Thursday, April 23, 2009

More errors

And this one is serious - the Four Corners marker is in the wrong place!

According to readings by the National Geodetic Survey, the Four Corners marker showing the intersection of Arizona, Colorado, New Mexico and Utah is about 2.5 miles west of where it should be.

Update from ABC:
Four Corners marker off by only 1,807 feet

Doyle said some confusion over how far off the monument is from the "true" Four Corners has stemmed from how it's measured.

The measurement should be taken as 32 degrees longitude west of the Washington Meridian, which passes through the old Naval Observatory in the Foggy Bottom neighborhood of Washington, D.C. That calculation yields the 1,800 foot disparity.
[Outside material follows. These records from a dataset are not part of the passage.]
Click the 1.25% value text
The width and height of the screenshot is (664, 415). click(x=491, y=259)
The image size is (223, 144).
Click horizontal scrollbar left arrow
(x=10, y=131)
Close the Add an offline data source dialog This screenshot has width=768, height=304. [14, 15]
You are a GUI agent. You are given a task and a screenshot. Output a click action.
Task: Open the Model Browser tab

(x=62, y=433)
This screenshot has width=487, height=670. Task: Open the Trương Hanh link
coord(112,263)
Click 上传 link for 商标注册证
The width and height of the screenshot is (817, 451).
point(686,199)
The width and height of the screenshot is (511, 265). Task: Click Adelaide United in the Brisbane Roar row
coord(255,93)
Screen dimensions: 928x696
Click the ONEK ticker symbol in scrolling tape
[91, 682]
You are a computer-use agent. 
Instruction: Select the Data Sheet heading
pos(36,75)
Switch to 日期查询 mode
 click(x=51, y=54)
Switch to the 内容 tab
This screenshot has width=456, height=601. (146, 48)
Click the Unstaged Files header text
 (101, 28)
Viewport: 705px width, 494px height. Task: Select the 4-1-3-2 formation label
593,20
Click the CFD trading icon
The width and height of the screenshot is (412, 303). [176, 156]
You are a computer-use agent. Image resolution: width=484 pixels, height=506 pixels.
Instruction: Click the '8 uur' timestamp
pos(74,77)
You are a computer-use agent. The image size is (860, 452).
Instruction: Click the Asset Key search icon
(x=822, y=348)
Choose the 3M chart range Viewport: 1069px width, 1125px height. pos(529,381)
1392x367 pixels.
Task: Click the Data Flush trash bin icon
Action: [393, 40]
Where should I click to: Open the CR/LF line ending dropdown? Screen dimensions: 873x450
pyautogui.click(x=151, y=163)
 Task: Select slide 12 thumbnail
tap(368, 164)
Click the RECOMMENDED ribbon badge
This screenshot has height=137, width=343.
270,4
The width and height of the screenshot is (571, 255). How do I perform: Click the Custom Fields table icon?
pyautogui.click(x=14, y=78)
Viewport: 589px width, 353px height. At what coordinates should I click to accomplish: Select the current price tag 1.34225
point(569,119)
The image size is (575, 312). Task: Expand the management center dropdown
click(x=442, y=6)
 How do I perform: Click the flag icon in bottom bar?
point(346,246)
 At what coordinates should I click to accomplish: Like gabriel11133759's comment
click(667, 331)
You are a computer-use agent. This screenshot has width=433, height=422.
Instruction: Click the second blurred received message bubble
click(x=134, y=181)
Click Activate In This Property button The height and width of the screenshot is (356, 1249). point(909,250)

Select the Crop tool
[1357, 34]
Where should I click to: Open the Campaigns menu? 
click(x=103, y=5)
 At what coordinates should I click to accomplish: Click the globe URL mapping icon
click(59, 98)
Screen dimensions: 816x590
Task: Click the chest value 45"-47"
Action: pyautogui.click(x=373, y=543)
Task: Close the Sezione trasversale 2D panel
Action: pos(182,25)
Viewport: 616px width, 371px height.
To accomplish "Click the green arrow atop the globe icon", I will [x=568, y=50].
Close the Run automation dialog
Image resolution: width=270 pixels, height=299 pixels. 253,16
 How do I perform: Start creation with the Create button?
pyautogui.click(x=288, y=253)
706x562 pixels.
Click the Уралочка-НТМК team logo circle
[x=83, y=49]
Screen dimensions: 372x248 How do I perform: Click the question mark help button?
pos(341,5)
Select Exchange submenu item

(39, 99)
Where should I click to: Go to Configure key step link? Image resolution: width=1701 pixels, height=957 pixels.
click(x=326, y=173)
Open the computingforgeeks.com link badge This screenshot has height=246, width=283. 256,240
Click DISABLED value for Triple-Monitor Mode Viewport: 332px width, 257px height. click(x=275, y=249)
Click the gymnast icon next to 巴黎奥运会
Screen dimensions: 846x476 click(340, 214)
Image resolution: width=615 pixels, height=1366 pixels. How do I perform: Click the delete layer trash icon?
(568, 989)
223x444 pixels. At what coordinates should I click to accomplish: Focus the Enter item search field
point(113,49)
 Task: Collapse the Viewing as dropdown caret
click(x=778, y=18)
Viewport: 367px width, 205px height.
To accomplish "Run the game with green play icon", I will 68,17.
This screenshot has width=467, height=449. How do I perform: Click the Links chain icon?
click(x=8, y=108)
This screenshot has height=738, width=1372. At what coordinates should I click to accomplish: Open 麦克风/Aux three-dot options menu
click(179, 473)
Measuring instead to the 109th meridian west of Greenwich would suggest a much larger difference of about 2.5 miles.

* snip*

Besides, the measurement differences don't matter anymore, Doyle said, because "the monument controls."

"Where the marker is now is accepted," Doyle said. "Even if it's 10 miles off, once it's adopted by the states, which it has been, the numerical errors are irrelevant. It becomes the legal definition" of the Four Corners.

Thanks to the Maps-L listserv

1 comment:

Cranberry Necklace said...

I hope some of the map spots I have blindly placed in my census work (when the visual of the map has not displayed because the handheld computer with GPS in it is on the fritz) do not become the legal definition of where the residences I'm documenting actually exist! I'm trying my best, but the equipment fails in cold, wet weather; and Cleveland in April is usually cold and wet. Good enough for government work is just the best I can do with what I have at the moment. I hope the government plans to do successive approximations to improve the data, rather than leaving the imperfect data I've collected as "the truth."